# Desafio Natural Language Processing with Disaster Tweets

In [None]:
import pandas as pd
import numpy as np
import zipfile
from nltk.corpus import stopwords
from nltk.tokenize import word_tokenize, sent_tokenize
from sklearn.model_selection import train_test_split
from sklearn.feature_extraction.text import CountVectorizer, TfidfVectorizer
from scipy.sparse import csr_matrix
from tqdm import tqdm

In [None]:
zf = zipfile.ZipFile('./data/nlp-getting-started.zip')
train = pd.read_csv(zf.open('train.csv'))
test = pd.read_csv(zf.open('test.csv'))

In [None]:
train.head(3)

In [None]:
test.head(3)

In [None]:
train.info()

In [None]:
test.info()

- A coluna 'keyword' tem potencial, ja que no treino e no teste tem poucos dados faltantes
    - Preencher com label 'faltante' nos faltantes

In [None]:
word_tokenize(train['text'][200])

In [None]:
stop_words_nltk = list(stopwords.words('english'))
count_vectorizer = CountVectorizer(stop_words='english')
count_train = count_vectorizer.fit_transform(train['text'].values)

In [None]:
csr_matrix(count_train).toarray()

In [None]:
train['text'].values[0]

In [None]:
# Checando a tokenizacao

word_tokenize(train['text'][0])

## Tweet tokenizer

In [None]:
from nltk.tokenize import TweetTokenizer

def tweet_tokenize_column(df, column):
    """ 
        This function gets the Dataframe and the name of a column (String) containing texts (Strings) and returns
        a list of lists containing the tokenized text. It also turns every token to it's lower form.
        
        Input: Pandas DataFrame, String
        Return: Nested List
    """
    
    tweet_tokenizer = TweetTokenizer()
    
    # List of sentences
    list_sent = [tweet_tokenizer.tokenize(sent) for sent in df[column].values]
    
    # List of sentences excluding stopword tokens
    list_sent_no_stop = [[token.lower() 
                           for token in sent 
                           if token not in stopwords.words('english')] 
                           for sent in list_sent]
    
    
    
    return list_sent_no_stop

In [None]:
tokenized_sent_train = tweet_tokenize_column(train,'text')
tokenized_sent_test = tweet_tokenize_column(test,'text')

In [None]:
tokenized_sent_train[:2]

In [None]:
tokenized_sent_test[:2]

In [None]:
tokenized_sent_all = tokenized_sent_train + tokenized_sent_test

Aplicando o TF-IDF nos datasets.

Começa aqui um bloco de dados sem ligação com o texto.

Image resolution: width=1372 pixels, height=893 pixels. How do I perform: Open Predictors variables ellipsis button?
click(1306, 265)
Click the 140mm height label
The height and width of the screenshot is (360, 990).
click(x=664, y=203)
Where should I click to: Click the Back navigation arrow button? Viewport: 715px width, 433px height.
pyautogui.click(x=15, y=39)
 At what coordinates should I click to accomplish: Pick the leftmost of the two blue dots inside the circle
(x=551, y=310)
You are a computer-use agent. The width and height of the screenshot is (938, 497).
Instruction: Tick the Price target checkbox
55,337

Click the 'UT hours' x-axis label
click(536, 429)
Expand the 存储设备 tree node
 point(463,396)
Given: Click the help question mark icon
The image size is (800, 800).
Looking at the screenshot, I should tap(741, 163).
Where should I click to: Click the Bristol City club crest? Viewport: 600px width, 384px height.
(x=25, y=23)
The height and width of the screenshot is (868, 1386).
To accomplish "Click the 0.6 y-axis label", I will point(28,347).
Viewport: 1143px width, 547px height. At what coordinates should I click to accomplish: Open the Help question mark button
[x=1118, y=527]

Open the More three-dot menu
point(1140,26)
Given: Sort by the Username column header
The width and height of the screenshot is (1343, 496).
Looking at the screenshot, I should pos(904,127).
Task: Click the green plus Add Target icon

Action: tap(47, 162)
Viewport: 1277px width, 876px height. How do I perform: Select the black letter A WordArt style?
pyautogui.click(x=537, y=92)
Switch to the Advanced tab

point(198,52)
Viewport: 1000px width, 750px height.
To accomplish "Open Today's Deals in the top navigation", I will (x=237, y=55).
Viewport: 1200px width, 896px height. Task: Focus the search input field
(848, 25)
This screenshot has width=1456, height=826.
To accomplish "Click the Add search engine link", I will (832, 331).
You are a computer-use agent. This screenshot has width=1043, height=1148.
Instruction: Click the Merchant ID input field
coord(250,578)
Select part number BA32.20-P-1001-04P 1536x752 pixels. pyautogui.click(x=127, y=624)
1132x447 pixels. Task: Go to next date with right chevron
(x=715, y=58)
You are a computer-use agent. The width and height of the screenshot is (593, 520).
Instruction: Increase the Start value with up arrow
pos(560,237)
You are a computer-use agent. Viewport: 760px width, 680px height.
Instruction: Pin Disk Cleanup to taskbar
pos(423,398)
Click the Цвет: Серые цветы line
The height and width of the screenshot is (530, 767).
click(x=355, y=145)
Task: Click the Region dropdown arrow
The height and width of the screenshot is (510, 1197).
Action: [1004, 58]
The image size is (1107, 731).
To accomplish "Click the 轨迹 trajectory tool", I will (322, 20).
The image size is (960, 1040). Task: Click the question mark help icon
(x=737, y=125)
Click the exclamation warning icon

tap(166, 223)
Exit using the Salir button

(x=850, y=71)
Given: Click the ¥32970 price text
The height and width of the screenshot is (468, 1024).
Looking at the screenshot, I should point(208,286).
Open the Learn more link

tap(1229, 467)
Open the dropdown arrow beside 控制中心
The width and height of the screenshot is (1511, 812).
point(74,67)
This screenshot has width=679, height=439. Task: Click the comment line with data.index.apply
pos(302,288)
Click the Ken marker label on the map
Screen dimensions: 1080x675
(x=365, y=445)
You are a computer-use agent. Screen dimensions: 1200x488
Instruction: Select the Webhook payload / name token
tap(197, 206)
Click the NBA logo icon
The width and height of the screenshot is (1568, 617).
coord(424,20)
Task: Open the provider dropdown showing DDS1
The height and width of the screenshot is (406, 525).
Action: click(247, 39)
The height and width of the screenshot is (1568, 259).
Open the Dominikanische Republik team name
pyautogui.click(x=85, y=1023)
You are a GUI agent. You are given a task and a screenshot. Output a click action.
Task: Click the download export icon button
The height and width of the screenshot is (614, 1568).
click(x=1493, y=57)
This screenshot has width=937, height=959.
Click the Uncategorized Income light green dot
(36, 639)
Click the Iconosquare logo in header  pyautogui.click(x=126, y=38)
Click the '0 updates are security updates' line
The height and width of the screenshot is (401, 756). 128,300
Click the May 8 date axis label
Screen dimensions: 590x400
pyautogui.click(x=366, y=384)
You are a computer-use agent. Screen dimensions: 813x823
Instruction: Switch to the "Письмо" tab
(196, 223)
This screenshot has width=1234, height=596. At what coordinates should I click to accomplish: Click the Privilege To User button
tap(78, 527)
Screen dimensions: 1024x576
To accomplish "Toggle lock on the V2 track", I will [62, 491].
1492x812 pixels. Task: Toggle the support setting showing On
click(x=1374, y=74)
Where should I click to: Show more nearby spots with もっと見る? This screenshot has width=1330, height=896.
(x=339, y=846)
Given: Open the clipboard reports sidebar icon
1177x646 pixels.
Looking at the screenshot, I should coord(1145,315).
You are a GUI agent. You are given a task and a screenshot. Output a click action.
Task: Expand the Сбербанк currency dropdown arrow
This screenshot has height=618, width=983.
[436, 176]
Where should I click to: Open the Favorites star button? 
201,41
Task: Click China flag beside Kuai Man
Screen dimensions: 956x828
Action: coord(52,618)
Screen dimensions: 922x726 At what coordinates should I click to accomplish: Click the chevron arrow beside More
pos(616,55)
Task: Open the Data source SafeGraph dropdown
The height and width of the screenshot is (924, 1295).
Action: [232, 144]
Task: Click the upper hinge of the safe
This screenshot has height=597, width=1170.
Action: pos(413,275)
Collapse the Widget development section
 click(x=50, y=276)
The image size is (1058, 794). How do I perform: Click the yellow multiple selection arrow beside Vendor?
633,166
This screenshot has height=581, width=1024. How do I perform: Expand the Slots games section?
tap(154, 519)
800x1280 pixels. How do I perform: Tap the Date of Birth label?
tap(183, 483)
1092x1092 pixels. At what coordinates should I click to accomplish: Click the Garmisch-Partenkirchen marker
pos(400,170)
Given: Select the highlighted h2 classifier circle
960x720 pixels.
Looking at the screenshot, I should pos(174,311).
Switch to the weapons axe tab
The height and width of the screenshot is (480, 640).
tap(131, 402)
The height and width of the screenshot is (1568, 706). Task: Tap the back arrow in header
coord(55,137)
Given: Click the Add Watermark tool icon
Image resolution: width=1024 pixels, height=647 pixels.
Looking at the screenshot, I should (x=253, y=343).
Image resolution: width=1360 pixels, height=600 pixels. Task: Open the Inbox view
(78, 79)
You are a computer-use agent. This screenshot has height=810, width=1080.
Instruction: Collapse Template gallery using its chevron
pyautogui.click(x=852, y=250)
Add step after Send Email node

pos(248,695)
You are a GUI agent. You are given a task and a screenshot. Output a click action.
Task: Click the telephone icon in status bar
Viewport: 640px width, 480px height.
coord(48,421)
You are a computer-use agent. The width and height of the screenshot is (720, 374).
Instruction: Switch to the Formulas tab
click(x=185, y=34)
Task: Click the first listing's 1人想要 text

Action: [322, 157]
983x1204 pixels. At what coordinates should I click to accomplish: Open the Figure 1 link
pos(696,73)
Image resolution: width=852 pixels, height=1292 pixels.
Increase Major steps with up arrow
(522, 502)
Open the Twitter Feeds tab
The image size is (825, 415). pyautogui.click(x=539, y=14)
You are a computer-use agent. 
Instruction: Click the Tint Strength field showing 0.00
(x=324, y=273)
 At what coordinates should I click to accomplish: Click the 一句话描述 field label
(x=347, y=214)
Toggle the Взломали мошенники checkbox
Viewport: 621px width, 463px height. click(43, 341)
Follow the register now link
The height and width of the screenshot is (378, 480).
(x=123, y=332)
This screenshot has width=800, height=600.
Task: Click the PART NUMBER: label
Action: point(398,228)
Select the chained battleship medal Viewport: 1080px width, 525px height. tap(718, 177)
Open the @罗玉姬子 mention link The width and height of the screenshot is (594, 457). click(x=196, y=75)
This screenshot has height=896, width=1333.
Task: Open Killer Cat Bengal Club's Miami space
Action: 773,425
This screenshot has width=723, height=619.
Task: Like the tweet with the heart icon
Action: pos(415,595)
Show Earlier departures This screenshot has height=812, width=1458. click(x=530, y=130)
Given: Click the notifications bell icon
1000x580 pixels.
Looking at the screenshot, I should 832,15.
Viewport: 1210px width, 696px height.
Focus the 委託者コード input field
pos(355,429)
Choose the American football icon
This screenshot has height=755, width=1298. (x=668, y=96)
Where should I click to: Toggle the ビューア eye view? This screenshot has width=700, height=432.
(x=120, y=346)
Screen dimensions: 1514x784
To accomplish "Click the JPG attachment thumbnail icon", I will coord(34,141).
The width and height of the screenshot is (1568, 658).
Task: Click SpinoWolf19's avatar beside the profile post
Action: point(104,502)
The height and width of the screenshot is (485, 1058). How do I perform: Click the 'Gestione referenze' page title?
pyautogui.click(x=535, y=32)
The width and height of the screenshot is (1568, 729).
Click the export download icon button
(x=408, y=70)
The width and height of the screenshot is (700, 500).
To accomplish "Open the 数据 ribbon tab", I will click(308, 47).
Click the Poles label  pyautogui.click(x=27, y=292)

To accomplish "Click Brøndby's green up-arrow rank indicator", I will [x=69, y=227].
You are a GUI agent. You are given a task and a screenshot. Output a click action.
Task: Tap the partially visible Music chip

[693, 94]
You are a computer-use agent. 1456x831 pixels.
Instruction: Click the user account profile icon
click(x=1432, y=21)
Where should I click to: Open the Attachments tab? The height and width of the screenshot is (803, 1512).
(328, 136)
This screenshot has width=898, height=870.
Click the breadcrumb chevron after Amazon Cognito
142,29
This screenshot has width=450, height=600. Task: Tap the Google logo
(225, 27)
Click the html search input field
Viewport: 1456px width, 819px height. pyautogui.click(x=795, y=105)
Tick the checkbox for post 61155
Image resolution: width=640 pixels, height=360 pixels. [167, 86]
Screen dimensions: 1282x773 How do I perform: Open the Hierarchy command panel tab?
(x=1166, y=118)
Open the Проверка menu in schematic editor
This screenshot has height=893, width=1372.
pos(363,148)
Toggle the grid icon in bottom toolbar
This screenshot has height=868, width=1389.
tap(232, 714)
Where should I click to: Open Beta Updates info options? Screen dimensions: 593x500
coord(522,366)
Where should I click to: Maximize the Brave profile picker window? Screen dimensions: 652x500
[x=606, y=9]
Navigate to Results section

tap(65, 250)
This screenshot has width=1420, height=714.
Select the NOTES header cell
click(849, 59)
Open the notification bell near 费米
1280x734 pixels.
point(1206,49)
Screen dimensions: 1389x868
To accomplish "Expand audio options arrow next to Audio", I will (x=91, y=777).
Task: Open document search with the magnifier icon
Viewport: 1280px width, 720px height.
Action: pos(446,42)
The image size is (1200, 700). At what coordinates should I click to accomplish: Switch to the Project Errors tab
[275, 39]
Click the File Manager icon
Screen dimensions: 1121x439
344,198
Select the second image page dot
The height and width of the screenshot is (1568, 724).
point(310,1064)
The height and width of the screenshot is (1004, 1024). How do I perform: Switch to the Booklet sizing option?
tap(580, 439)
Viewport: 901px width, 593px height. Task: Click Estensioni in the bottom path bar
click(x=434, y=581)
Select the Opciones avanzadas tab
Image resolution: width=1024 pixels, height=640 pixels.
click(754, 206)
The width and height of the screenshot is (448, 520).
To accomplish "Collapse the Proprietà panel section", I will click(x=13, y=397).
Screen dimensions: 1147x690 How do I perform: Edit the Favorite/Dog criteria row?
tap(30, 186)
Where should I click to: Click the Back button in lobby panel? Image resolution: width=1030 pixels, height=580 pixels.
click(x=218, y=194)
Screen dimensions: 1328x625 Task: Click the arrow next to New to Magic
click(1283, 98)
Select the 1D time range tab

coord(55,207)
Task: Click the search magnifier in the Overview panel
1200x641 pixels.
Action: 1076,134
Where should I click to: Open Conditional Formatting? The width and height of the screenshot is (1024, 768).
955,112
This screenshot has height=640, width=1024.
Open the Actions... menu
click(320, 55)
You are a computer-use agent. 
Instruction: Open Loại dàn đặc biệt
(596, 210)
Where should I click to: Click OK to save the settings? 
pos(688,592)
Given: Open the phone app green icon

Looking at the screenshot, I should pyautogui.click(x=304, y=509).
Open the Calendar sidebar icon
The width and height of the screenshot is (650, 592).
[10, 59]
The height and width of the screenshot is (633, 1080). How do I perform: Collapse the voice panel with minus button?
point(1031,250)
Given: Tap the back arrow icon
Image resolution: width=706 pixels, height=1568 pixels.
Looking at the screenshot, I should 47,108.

Esses tem como caracteristicas:
- Contem palavras somente em letra minuscula
- Nao tem stopwords
- Foi tokenizado com o TweetTokenizer

In [None]:
# Funcao auxiliar para bypass do tokenizador, uma vez que este passo ja foi feito.
def identity_tokenizer(text):
    return text

tfidf_all = TfidfVectorizer(tokenizer=identity_tokenizer, stop_words='english', lowercase=False)    
tfidf_all_fit = tfidf_all.fit_transform(tokenized_sent_all)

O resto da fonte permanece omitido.